専門家による訪問支援も各自治体で始められていますが、優先度の高い問題が深刻化した家庭への訪問が多いため、問題が顕在化していない家庭への訪問支援はなかなかできないでいるのが現状です。子育て中の孤立感は多くの親が感じることですが、小さな悩みも一人で抱えてしまうことで大きな悩みになってしまうことは、誰しもに起こりうることです。私たちは、問題が大きくなってから支援を得られる社会ではなく、問題が深刻化する前に、誰でも「気軽に」手助けを得られる社会にしてゆきたいと考えています。

新しい協働のカタチで循環型の支え合いのまちづくりを

住民参加型 +「質」を担保できる訪問支援=ホームスタート

イギリスで約40年前に始まったホームスタートには、地域の子育て経験者(非専門家)でも、安心安全に訪問支援に参加できる「しくみ」があります。

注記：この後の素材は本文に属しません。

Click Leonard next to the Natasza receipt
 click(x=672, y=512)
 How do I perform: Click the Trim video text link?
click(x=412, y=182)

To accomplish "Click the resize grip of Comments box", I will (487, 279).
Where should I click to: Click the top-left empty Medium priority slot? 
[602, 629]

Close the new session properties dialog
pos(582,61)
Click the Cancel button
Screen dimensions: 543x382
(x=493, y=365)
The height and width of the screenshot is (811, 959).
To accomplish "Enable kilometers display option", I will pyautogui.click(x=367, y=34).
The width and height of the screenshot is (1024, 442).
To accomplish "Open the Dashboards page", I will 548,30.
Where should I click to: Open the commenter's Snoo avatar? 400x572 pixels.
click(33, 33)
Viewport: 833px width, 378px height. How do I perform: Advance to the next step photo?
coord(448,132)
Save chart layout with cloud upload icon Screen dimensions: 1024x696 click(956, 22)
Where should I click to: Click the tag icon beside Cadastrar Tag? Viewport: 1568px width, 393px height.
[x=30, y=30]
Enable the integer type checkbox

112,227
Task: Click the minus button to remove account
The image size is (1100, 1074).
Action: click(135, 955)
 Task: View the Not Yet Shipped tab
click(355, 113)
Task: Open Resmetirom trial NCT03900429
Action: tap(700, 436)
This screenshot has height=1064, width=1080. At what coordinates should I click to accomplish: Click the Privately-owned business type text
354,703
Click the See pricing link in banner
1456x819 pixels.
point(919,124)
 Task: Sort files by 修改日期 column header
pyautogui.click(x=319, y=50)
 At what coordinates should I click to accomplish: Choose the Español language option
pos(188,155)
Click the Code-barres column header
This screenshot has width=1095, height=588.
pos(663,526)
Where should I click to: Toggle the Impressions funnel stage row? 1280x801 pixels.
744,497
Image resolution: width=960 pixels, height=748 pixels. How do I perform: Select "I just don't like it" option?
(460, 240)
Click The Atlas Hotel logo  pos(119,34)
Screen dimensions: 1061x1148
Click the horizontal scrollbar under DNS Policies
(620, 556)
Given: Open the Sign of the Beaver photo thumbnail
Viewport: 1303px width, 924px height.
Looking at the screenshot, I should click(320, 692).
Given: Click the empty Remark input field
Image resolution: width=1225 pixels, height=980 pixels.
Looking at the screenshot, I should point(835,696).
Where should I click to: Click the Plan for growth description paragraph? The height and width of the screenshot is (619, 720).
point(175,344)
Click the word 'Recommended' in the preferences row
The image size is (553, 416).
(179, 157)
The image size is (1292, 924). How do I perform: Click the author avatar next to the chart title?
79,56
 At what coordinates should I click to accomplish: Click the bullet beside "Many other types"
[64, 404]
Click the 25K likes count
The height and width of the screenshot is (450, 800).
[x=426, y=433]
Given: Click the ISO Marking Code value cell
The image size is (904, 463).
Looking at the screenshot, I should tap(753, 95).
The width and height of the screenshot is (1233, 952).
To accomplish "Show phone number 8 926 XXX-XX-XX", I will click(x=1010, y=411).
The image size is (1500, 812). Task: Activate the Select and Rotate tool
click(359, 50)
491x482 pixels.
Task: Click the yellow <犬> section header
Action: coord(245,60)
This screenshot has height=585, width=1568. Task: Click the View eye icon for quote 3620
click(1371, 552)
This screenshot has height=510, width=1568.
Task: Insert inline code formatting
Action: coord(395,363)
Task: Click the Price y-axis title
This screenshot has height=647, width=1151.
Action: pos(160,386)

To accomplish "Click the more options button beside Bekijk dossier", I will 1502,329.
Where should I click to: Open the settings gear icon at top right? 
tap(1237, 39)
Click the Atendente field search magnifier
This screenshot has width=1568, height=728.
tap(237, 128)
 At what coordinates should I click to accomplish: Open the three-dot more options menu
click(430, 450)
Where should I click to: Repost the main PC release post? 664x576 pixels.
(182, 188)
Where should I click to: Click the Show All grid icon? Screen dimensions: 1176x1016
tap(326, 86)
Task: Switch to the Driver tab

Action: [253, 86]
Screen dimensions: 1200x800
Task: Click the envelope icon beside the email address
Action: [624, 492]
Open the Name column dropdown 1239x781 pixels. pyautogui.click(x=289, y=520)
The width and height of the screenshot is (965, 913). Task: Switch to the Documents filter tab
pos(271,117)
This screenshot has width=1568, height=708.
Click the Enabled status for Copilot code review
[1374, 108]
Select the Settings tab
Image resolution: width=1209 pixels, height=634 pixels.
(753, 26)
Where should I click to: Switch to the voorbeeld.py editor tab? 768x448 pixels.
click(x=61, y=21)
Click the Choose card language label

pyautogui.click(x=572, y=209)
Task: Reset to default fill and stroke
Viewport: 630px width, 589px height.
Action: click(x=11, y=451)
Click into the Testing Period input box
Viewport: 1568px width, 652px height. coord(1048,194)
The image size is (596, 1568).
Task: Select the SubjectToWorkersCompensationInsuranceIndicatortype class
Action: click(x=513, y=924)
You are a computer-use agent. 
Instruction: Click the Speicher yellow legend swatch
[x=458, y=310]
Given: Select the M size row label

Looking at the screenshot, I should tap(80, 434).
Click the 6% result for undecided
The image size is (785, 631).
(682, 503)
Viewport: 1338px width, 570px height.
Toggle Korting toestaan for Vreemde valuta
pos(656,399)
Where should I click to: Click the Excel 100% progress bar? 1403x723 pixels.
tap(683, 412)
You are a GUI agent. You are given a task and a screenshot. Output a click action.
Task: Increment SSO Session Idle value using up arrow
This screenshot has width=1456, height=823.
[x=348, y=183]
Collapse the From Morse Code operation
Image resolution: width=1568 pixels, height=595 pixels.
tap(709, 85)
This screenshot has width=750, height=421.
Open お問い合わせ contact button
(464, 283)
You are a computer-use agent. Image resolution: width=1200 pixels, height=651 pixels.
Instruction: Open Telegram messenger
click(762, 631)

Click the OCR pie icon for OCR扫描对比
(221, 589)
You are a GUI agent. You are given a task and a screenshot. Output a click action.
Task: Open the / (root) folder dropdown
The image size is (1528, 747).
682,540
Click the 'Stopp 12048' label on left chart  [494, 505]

保健師等の地域の専門家と協働しながら、ピア・サポーター(当事者)によるボランティア活動ならではの寄り添う支援に焦点をあてることで、多様な親のニーズに応える高い効果を挙げています。NPO等と行政との新しい協働のカタチが、ホームスタートです。

子育て経験のある地域住民がホームビジターとなることで、訪問支援のすそ野が拡がり、地域の子育て力を底上げします。そして、訪問支援を利用した親自身がホームビジターとして支援者になってゆく循環も生まれています。地域全体で子どもの育ちと子育てを支え合える未来志向のまちづくりにつながる活動です。